- [EXTRACT TO READ]:
================================
Like the other list, except with sad fugee faces.

5. Vince Helmuth and Mark Moundros. Maybe? Though the spread offense seems a wasteland for fullbacks and fellow lumberers, Owen Schmitt's "runaway beer truck" touchdown in the Fiesta Bowl was one more carry than Michigan fullbacks had last year, and Schmitt actually got to, like, carry the ball 46 other times. The Rodriguez system does have a place for a crushing lead blocker who can occasionally accept a dive handoff as part of the triple option, but does either fullback have that sort of ability?

Helmuth might. His final year at Saline he was the Dissolved Salts' main offensive threat, a pounding straight-ahead sort in the vein of Schmitt, and as Rivals #1 incoming fullback that year he has the sort of guru approval you'd like to see. And the offense last year was freakin' nuts for tight ends instead of fullbacks.

You know what? Scratch this. Fullbacks are probably going to be okay.

5. Brandon Graham, Terrance Taylor, Jason Kates, all other defensive lineman and so forth and such and such and so on. OH GOD MAKE IT STOP MAKE THE RUNNING STOP I'M THE SIZE OF A REFRIGERATOR AND MY LIGAMENTS ARE MORE STRETCHED THAN JOAN RIVERS' FACE ZING THAT'S MY ZINGER OH THE PAIN RESUMES NOOOOOOOOOOO

4. Darryl Stonum. Stonum liked Michigan for a lot of reasons, including its inherent Michigan-ness and the presence of high school teammates Troy Woolfolk and Brandon Herron, but high amongst the list of reasons was probably the Michigan tradition of heavily featuring one bionic deathbot wide receiver who goes on to a long and fruitful NFL career.
================================
- [DATASET SECTION]:
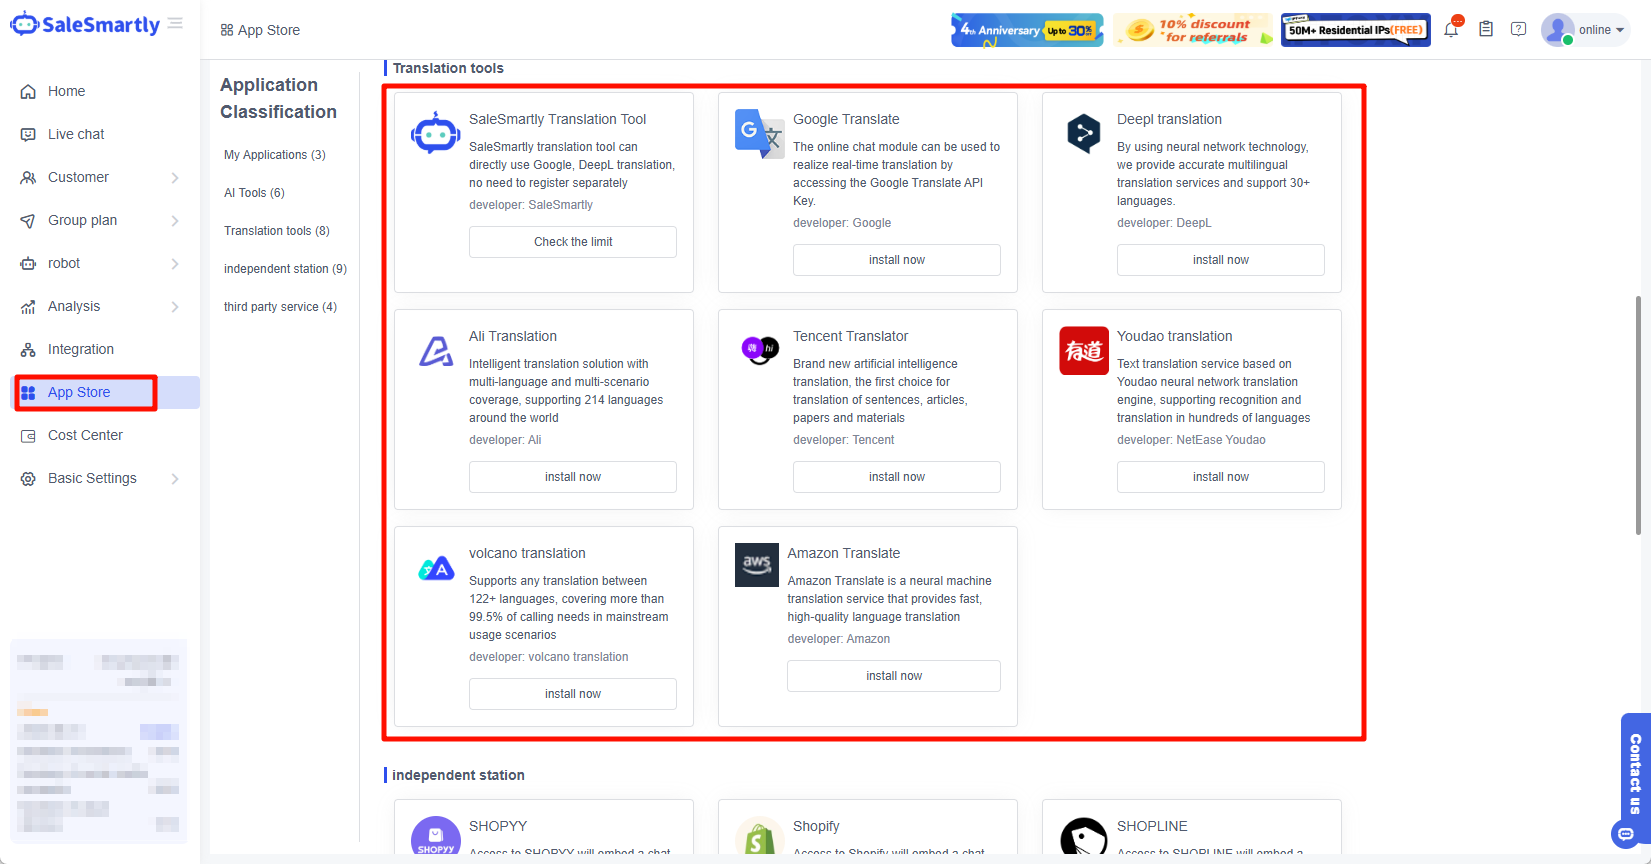Click the clipboard task icon in header
The height and width of the screenshot is (864, 1651).
pyautogui.click(x=1486, y=30)
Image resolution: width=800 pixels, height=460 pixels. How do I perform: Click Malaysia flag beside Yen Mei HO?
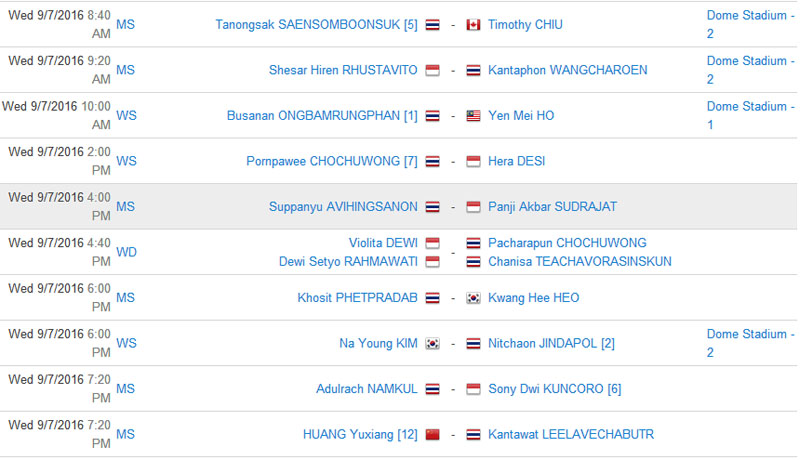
================================
- [WORK TO COMPLETE]:
#1 Answer these about the Michigan football piece:
(a) At which school did Helmuth play his final high school year?
(b) What ranking did Rivals give Helmuth that year?
(c) Which two high school teammates of Stonum's does the piece name?
#2 Reproduce the Michigan football piece word for word, from "You know what?" up to and including "fruitful NFL career.".
#3 Proceed with the Michigan football piece, picking up after its last sentence.
Nothing in the listing is needed here.

- [RESPONSES TO THE TASKS]:
#1
(a) Saline
(b) The #1 incoming fullback
(c) Troy Woolfolk and Brandon Herron

#2
You know what? Scratch this. Fullbacks are probably going to be okay.

5. Brandon Graham, Terrance Taylor, Jason Kates, all other defensive lineman and so forth and such and such and so on. OH GOD MAKE IT STOP MAKE THE RUNNING STOP I'M THE SIZE OF A REFRIGERATOR AND MY LIGAMENTS ARE MORE STRETCHED THAN JOAN RIVERS' FACE ZING THAT'S MY ZINGER OH THE PAIN RESUMES NOOOOOOOOOOO

4. Darryl Stonum. Stonum liked Michigan for a lot of reasons, including its inherent Michigan-ness and the presence of high school teammates Troy Woolfolk and Brandon Herron, but high amongst the list of reasons was probably the Michigan tradition of heavily featuring one bionic deathbot wide receiver who goes on to a long and fruitful NFL career.

#3
West Virginia has not so much had this tradition. Their number one target in the White-Slaton era has been diminutive Darius Reynaud, who is on track to be a sixth-round selection in this year's draft and will have to return punts like a mother to not get cut two years into his career. Stonum, no doubt, has higher hopes.

There is a precedent for a larger, more traditional sort of receiver making waves in the Rodriguez offense: Chris Henry. Though most know him as one of the two legendary asshats (Pacman Jones, of course, the other) guaranteed to be referenced by rival fans in their grasping attempts to paint Rodriguez as Mengele in a track jacket, Henry was also one bad mother on the field. As a redshirt freshman, Henry caught 41 balls for 1006 yards and ten touchdowns, a whopping 24.5 yards per catch. His sophomore season was marred by intermittent suspension and behavior-related reductions in playing time (he only started seven games, though I believe he played in all except maybe Pitt) but still saw him catch 52 passes for 872 yards. Henry was booted after that year, and despite his obvious character issues he was still drafted in the third round. If he could stay out of jail he'd be on his way to a productive NFL career. Presumably the affable Stonum will not have those issues.

So It's not like Stonum is going to see 20 balls a year until he flips out and transfers to Texas Tech. Rodriguez will adjust to talent, and since the quarterback this year is probably going to be water-buffalo-era relic Steven Threet, Michigan isn't going to run 71% of the time. But the projected starting quarterback transferred and Michigan is down to one, maybe one in a half bullets in a sort of anti-Russian roulette game in which you really, really need the gun to go "bang" or you end up at the Insight Bowl surrounded by confused bowl officials asking you if you know where Purdue is, where's Purdue, are you sure you guys aren't supposed to be Purdue?

3. Mike Massey. Whereas Carson Butler has a chance to start over with a coach who he doesn't have a combative relationship with, Mike Massey no longer has the Massey family guardian angel guiding his steps.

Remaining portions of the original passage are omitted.